If you are still overwhelmed with panic about your online presence (like I once was) you can take the nuclear option and submit GDPR erasure requests to any companies you're concerned about. The General Data Protection Regulation (GDPR) is legislation designed to protect your data and is powerful for privacy-concerned individuals.

What's been leaked: Have I Been Pwned

Have I Been Pwned is the easiest place to start. Type in your email and you'll get back a list of every public breach it's appeared in. You will probably already appear in a breach, but the count is not important — it's what was breached that matters. A breach that leaked your password, date of birth, or address is a different problem to one that leaked your name or favourite hobby.

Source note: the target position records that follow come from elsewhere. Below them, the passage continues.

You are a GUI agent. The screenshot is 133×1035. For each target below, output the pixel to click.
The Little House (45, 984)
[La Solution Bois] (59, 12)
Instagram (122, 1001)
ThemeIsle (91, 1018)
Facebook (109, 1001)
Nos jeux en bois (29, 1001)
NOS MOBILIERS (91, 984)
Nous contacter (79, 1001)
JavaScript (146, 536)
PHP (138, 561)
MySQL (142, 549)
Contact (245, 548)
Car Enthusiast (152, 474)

Two things to do once you've looked yourself up:

  • Sign up for breach notifications, so you find out from HIBP rather than from a stranger.
  • Treat any password from a breach as compromised. If you reused it anywhere — and most people have, at some point — change it everywhere it lives. A password manager makes this dramatically less painful.

Tip

A password manager (1Password, Bitwarden) makes it easy to use a unique, long, random password for every account — and you only ever need to remember one master password. This is daunting at first, because you won't 'know' your own passwords, but it makes breaking into your accounts much harder and breaches less of an issue.

What's been collected: data brokers

Beyond the breaches, there's an entire industry quietly assembling profiles of you from public records, marketing exhaust, and resold app data. These are the data brokers — companies like Spokeo, BeenVerified, and dozens more — and they'll happily sell a packaged dossier of your address history, phone numbers, and known associates to anyone with a credit card.

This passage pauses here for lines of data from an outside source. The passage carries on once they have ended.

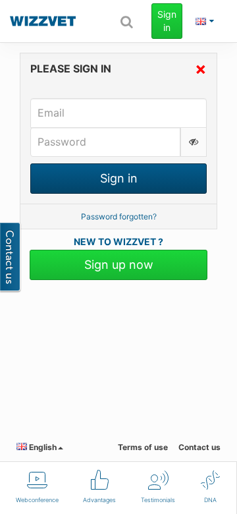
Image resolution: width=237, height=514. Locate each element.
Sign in (166, 21)
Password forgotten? (119, 216)
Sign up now (118, 264)
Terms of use (143, 447)
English (42, 447)
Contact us (199, 447)
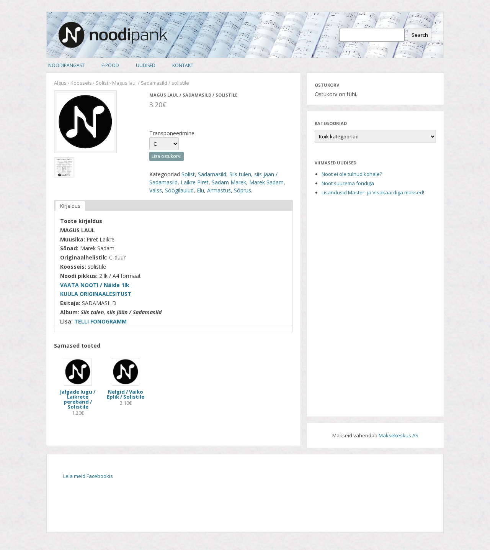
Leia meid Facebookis (88, 476)
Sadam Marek (229, 182)
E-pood (110, 65)
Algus (60, 82)
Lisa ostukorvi (166, 156)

Each broker has a removal process. They're all different, all annoying, and most need re-running every few months as the brokers re-harvest the same data. Services like Incogni automate the process: they file the takedowns on your behalf, on a recurring schedule, and give you a dashboard of what's been removed and what's still pending. I personally use Incogni for my entire family, and you should see a lot fewer spam calls after signing up.

Conclusion

You can't disappear from the internet, but you can be inconvenient. Attackers work through lists, and if it takes them an hour to assemble your profile instead of five minutes, most move on to the next name — so the goal is to be the next name, not the first.

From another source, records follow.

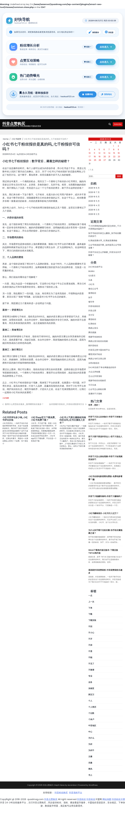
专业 (90, 676)
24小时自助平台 (95, 266)
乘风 (90, 768)
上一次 (91, 601)
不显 (90, 651)
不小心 (91, 632)
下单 (90, 607)
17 (90, 156)
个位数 (91, 713)
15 (114, 153)
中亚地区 (92, 725)
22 (114, 156)
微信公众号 (93, 288)
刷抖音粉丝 (93, 345)
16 (119, 153)
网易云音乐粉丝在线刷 (98, 341)
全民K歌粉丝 (93, 363)
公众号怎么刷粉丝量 (97, 389)
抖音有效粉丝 (94, 306)
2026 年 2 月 (93, 214)
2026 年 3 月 (93, 209)
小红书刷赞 (5, 398)
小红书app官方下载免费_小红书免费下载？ (43, 418)
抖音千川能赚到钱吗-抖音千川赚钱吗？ (105, 496)
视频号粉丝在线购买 (97, 380)
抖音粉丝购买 (61, 792)
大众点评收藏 (94, 371)
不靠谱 (91, 669)
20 (105, 156)
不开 (90, 638)
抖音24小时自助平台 (28, 154)
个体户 (91, 719)
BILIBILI (91, 271)
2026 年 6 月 (94, 196)
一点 (90, 595)
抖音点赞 (92, 310)
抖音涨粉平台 (75, 792)
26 (100, 160)
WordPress (93, 785)
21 (109, 156)
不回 (90, 626)
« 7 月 (90, 169)
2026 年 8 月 (94, 188)
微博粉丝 (92, 293)
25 (95, 160)
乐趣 (90, 762)
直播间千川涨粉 (95, 393)
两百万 (91, 694)
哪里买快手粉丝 (95, 354)
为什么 (91, 738)
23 (119, 156)
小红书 (91, 284)
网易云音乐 (93, 328)
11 (94, 153)
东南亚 (91, 688)
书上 (90, 775)
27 (105, 160)
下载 (90, 614)
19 (99, 156)
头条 (90, 280)
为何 (90, 744)
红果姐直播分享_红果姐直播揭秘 (102, 240)
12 (99, 153)
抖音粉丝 (81, 799)
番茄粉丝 (92, 319)
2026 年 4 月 (94, 205)
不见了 (91, 663)
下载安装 (92, 620)
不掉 (90, 645)
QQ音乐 (91, 275)
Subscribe (117, 124)
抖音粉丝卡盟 (118, 799)
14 (109, 153)
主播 (90, 756)
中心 (90, 731)
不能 (90, 657)
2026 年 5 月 (94, 201)
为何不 (91, 750)
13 (104, 153)
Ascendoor (72, 785)
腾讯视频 (92, 332)
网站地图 (106, 799)
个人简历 (92, 707)
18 (95, 156)
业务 (90, 682)
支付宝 (91, 315)
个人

If you do nothing else this week:

  • Audit your public profiles — social media, fitness apps, job boards — and lock down anything beyond your name and current role. The defaults are nearly always too permissive.
  • Sign up for Have I Been Pwned notifications, and treat each new alert as a prompt to lock down whichever account was hit.
  • Use Incogni (or work through brokers manually) to pull your records back from the data-broker industry. Re-run every few months — they re-harvest.
  • Set a calendar reminder for six months from now to spend five minutes redoing all three.